Tugas yang Dikerjakan:
#1 Ringkaslah berita tentang satuan tugas pemantau pemulihan ekonomi nasional di bawah ini dalam dua kalimat.
#2 Teruskan berita tentang satuan tugas pemantau pemulihan ekonomi nasional di bawah ini, mulai setelah kalimat terakhirnya.

Teks yang Dikaji:
--------------------

Jakarta (ANTARA) - Kementerian Keuangan membentuk satuan tugas (task force) untuk memantau realisasi pemulihan ekonomi nasional (PEN) agar dana yang dialokasikan memberikan dampak bagi pertumbuhan dan pemulihan ekonomi dampak COVID-19.
“Kami ingin melihat realisasinya semaksimal mungkin, kalau bisa sampai 100 persen semua digunakan,” kata Kepala Badan Kebijakan Fiskal Kementerian Keuangan Febrio Kacaribu dalam keterangan pers daring di Jakarta, Kamis.
Dalam pemulihan ekonomi nasional itu melibatkan kementerian dan lembaga hingga pemerintah daerah di berbagai sektor meliputi perbankan, padat karya hingga pariwisata.
Dengan adanya program ini, pemerintah melebarkan defisit APBN 2020 yang sebelumnya sebesar 5,07 persen sesuai Perpres No 54 tahun 2020 menjadi 6,34 persen.
Baca juga: Pemerintah revisi postur APBN, tekan laju kemiskinan
Adapun besaran defisit dalam revisi Perpres No 54 tahun 2020 ini adalah Rp1.039,2 triliun, melonjak dibandingkan sebelumnya mencapai Rp852,9 triliun.

--------------------

Cuplikan Item:

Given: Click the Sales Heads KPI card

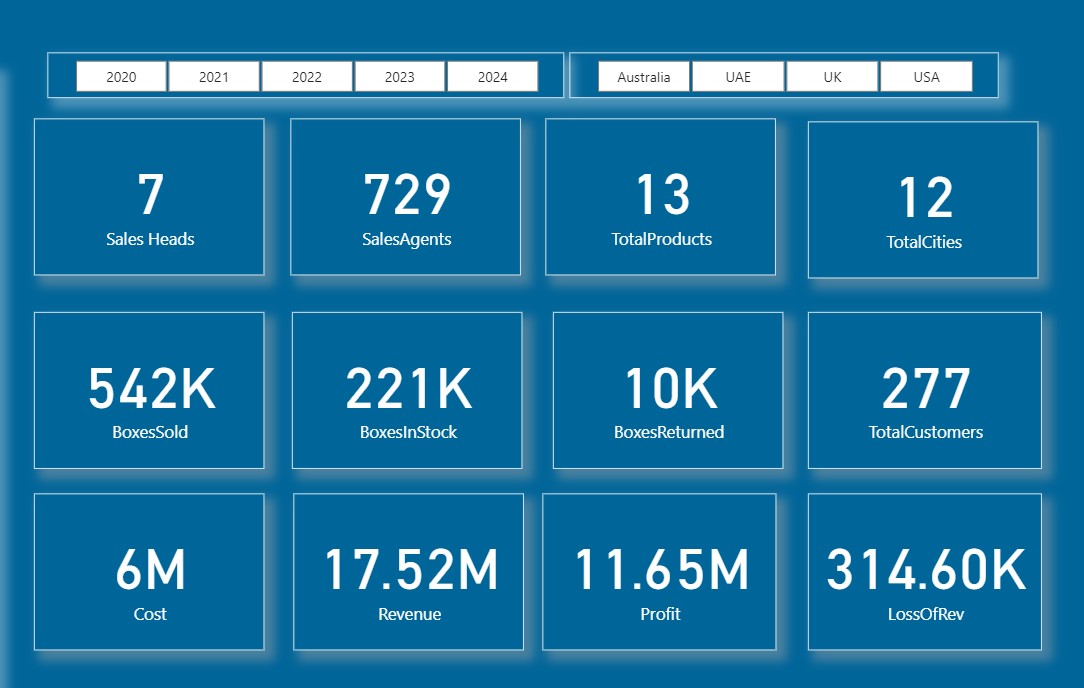Looking at the screenshot, I should (149, 196).
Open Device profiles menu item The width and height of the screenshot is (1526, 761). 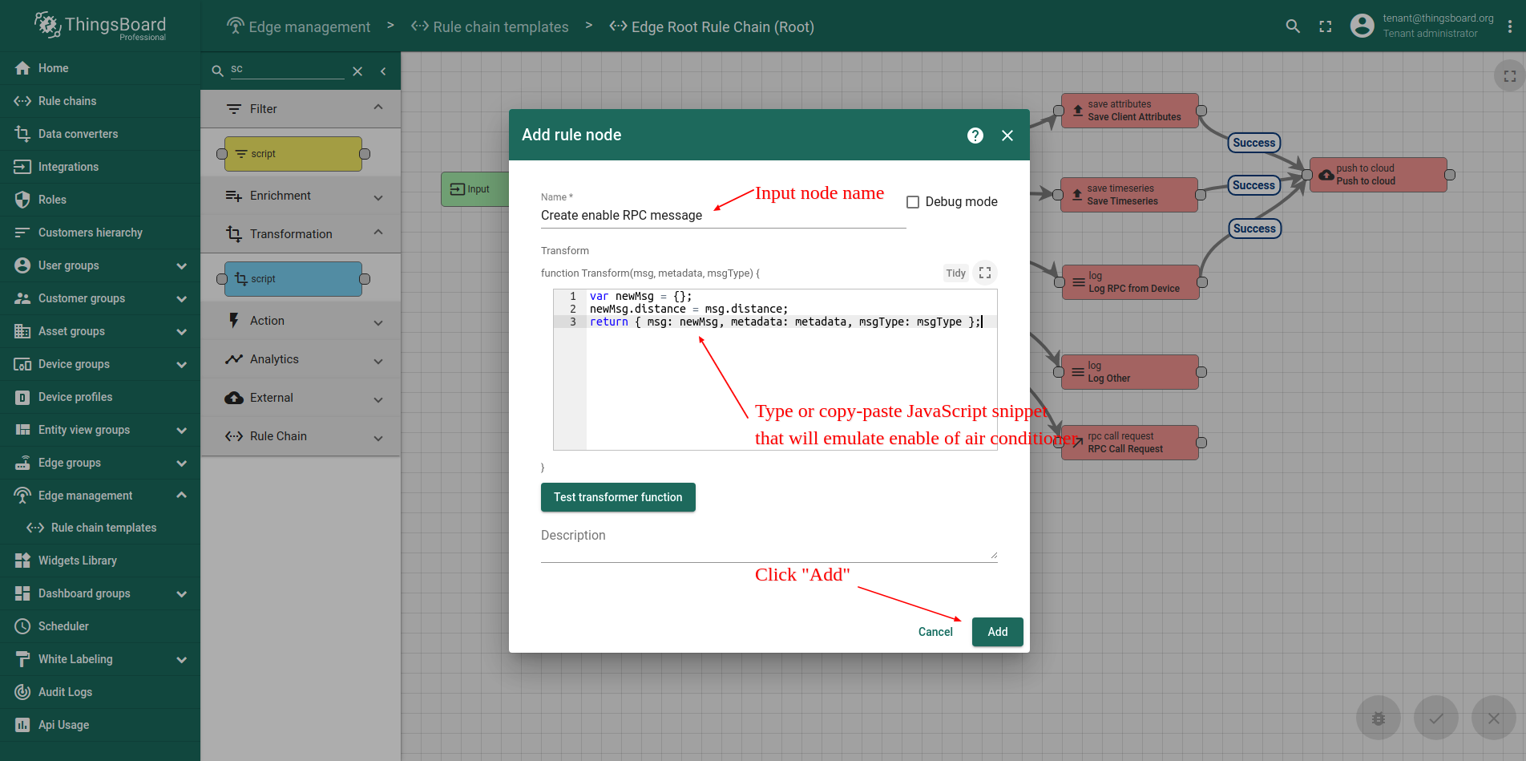point(75,397)
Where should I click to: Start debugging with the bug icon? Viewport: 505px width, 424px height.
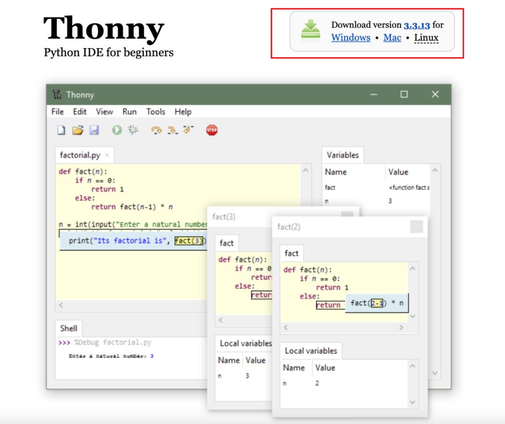(133, 130)

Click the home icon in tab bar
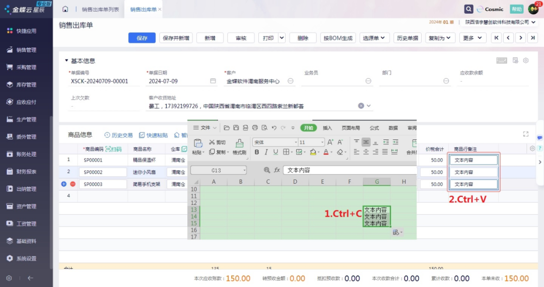point(65,9)
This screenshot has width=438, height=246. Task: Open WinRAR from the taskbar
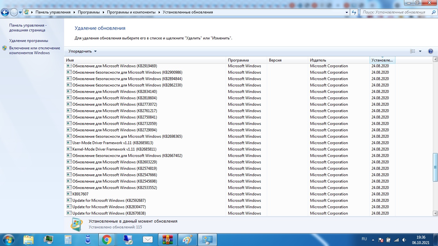[167, 239]
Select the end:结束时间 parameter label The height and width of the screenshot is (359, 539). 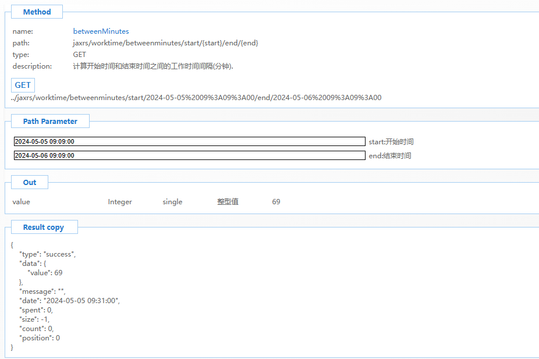click(x=389, y=155)
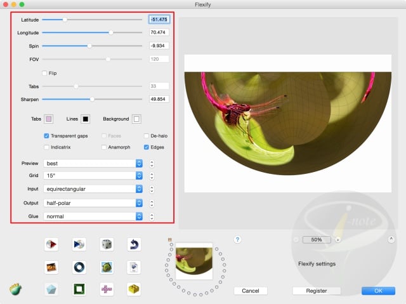Open help with the question mark icon
The width and height of the screenshot is (406, 304).
[237, 239]
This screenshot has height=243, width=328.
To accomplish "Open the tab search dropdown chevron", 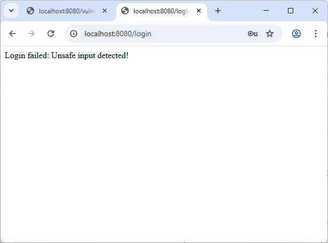I will [11, 11].
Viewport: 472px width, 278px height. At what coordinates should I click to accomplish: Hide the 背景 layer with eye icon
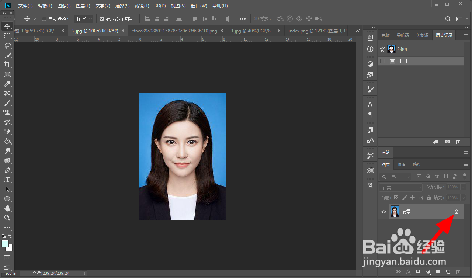click(384, 212)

--------------------

Jawaban per Tugas:
#1 Kementerian Keuangan membentuk satuan tugas untuk memantau realisasi program pemulihan ekonomi nasional (PEN) agar dananya berdampak pada pertumbuhan dan pemulihan ekonomi dari dampak COVID-19, dengan harapan realisasinya bisa mencapai 100 persen. Program ini melibatkan kementerian, lembaga, dan pemerintah daerah di sektor perbankan, padat karya, hingga pariwisata, dan membuat pemerintah melebarkan defisit APBN 2020 dari 5,07 persen menjadi 6,34 persen, atau dari Rp852,9 triliun menjadi Rp1.039,2 triliun.

#2
“Kami pantau realisasinya seperti apa dari minggu ke minggu, bulan ke bulan. Kami ingin pastikan bahwa program yag sudah dialokasikan dananya benar-benar berjalan,” katanya.
Pemerintah mengalokasikan biaya penanganan COVID-19 termasuk pemulihan ekonomi nasional sebesar Rp677,20 triliun, sebesar Rp87,55 triliun di antaranya untuk kesehatan.
Baca juga: Presiden Jokowi minta pemulihan ekonomi dilakukan secara hati-hati
Sedangkan sisanya Rp589,65 triliun untuk perlindungan sosial Rp203,90 triliun, UMKM Rp123,46 triliun, insentif usaha Rp120,61 triliun, pembiayaan korporasi Rp44,57 triliun, hingga kementerian/lembaga dan pemda Rp97,11 triliun.